Odeszli, zostali w pamięci
Na zdjęciach kolejno od góry: A. Cwik, pogrzeb prof. J. Raczka, A. Wojciechowska, K. Kasprzak, I. Półgrabia, J. Thamm, P. Libera, S. Potocki
Wiesz coś więcej na ten temat? Napisz do nas

Alois Cwik

Pasjonat historii, szczególnie regionalnej, badacz dziejów i kronikarz miejscowości. Był rodowitym bieńkowiczaninem, autorem książki „Bieńkowice wczoraj i dziś”. Pracował nad nią przez całe życie zawodowe – zbierał dokumenty, zdjęcia i artykuły na temat Bieńkowic i okolic oraz relacje mieszkańców, również tych, którzy wyjechali do Niemiec. Jednak dopiero po 1990 r., kiedy nie było już cenzury, zajął się badaniem przeszłości wsi na poważnie. Zasłyszane przy różnych okazjach informacje zaczął spisywać. Posegregował wszystkie wycinki z gazet, kserokopie książek.
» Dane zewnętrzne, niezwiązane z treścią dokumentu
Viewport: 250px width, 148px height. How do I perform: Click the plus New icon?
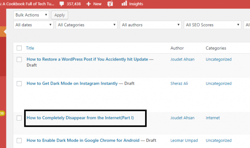point(88,4)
Zaczął docierać do najstarszych mieszkańców, pytając o fakty z przeszłości. Dużo pomogła mu znajomość z ks. Franciszkiem Pawlarem, byłym krzanowickim proboszczem, który już jako emeryt zamieszkał w swoim domu w Bieńkowicach. Alois Cwik spędził z nim na rozmowach wiele czasu, a materiały historyczne, które zbierał ksiądz Pawlar były „kopalnią” informacji. Książka została wydana w grudniu 2009 roku. Alois Cwik zmarł w sobotę 17 listopada 2018 roku, pochowano go 21 listopada.


Profesor Joachim Raczek

Pierwszy rektor Państwowej Wyższej Szkoły Zawodowej w Raciborzu zmarł 5 stycznia. Przeżył 84 lata. W środę 9 stycznia 2019 roku odbył się jego pogrzeb. Mszę w kościele Św. Jana Chrzciciela odprawili proboszcz Jerzy Hetmańczyk i ksiądz prałat Jan Szywalski. Profesora Raczka żegnali akademicy z AWF Katowice i PWSZ Racibórz. Jeszcze w kościele, na koniec mszy, głos zabrał prof. dr hab Grzegorz Juras z AWF Katowice, który nazwał zmarłego swym drugim ojcem i wspominał wspólną pracę naukową i liczne zagraniczne podróże z J. Raczkiem. „Za to, że był” dziękowała ojcu córka profesora. Jako trzeci wystąpił z przemową prorektor do spraw dydaktyki i studentów dr Paweł Strózik, który reprezentował na pogrzebie władze raciborskiej uczelni. Strózik podkreślał rolę zmarłego przy tworzeniu PWSZ w Raciborzu. Opowiadał jak ważne były dlań odznaczenia „Zasłużony dla PWSZ” i „Zasłużony dla Raciborza” (w 2017 r.). Nad grobem przemawiali jeszcze proboszcz Hetmańczyk i syn J. Raczka – Cezary (przez lata związany z PWSZ, był tam kanclerzem). Joachim Raczek w latach 1990 – 1996 przez dwie kadencje był rektorem Akademii Wychowania Fizycznego w Katowicach. Był światowej sławy specjalistą w zakresie antropomotoryki i teorii sportu. Wiele jego publikacji miało charakter pionierski dla tych gałęzi nauki. Szczególną uwagę profesor Raczek poświęcił sprawności motorycznej dzieci i młodzieży. W 2002 roku Joachim Raczek objął stanowisko pierwszego rektora Państwowej Wyższej Szkoły Zawodowej w Raciborzu. Był nim do 2007 roku.


Zdzisław Drozd

11 lutego 2019 roku w wieku 89 lat zmarł ppłk poż. Zdzisław Drozd, były Komendant Powiatowy Straży Pożarnej w Raciborzu, zasłużony funkcjonariusz dla ochrony przeciwpożarowej powiatu raciborskiego.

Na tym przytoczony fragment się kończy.